■ **WORK TO COMPLETE**
Please give back the lines from the one with "You are a computer-use agent." up to and including the last line, replacing "checkbox" with "tick box" and keeping everything else unchanged. Leave out the pictures.

■ **EXERCISE INPUTS**
***
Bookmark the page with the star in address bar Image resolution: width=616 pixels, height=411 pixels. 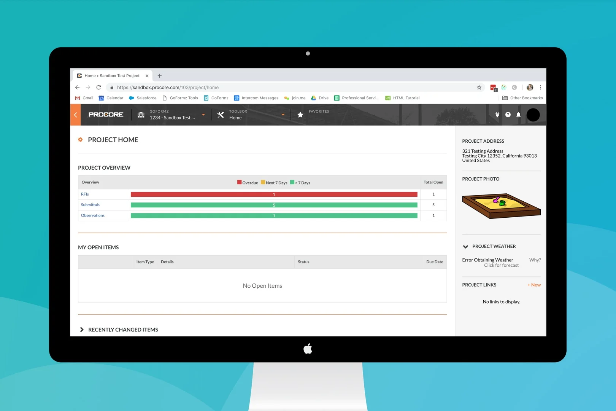479,87
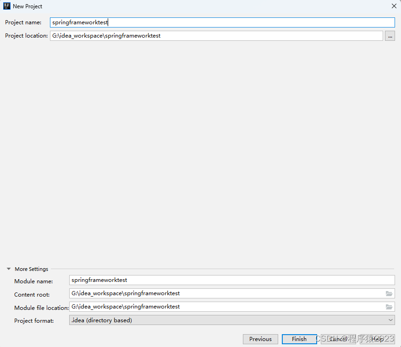Select the ".idea (directory based)" combo box

click(229, 320)
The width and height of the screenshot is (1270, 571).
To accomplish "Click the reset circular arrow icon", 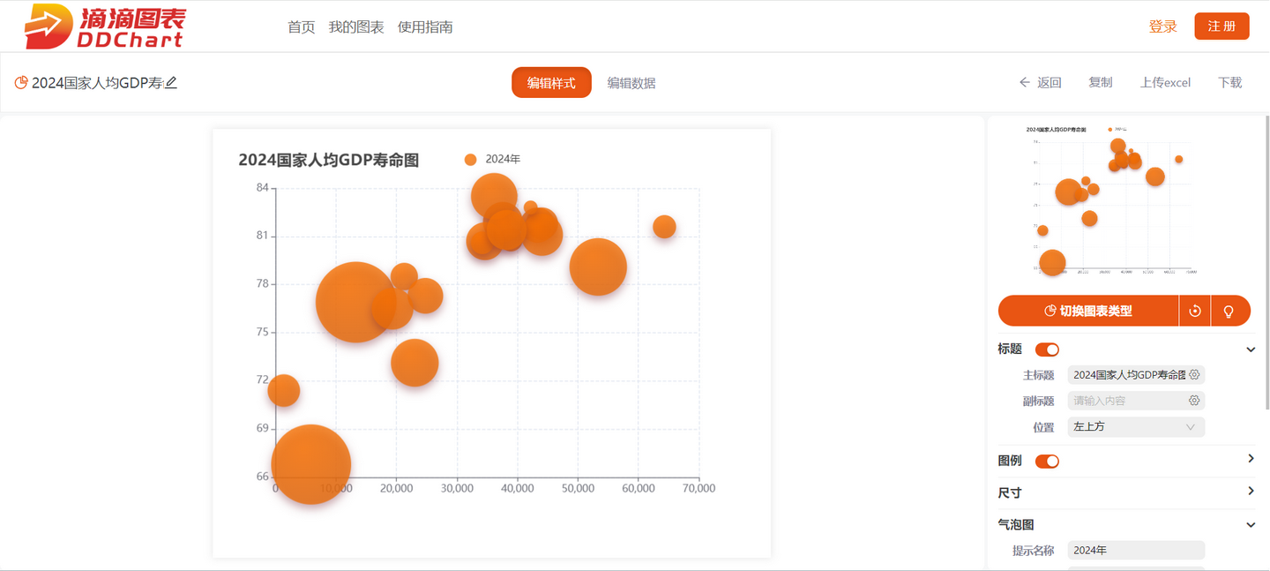I will click(x=1195, y=311).
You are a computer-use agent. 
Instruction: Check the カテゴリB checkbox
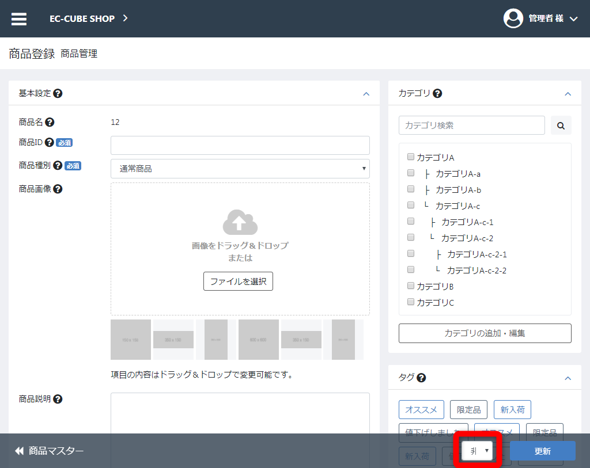411,286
***
■ **TASK ANSWER**
You are a computer-use agent. 
Instruction: Check the カテゴリB tick box
411,286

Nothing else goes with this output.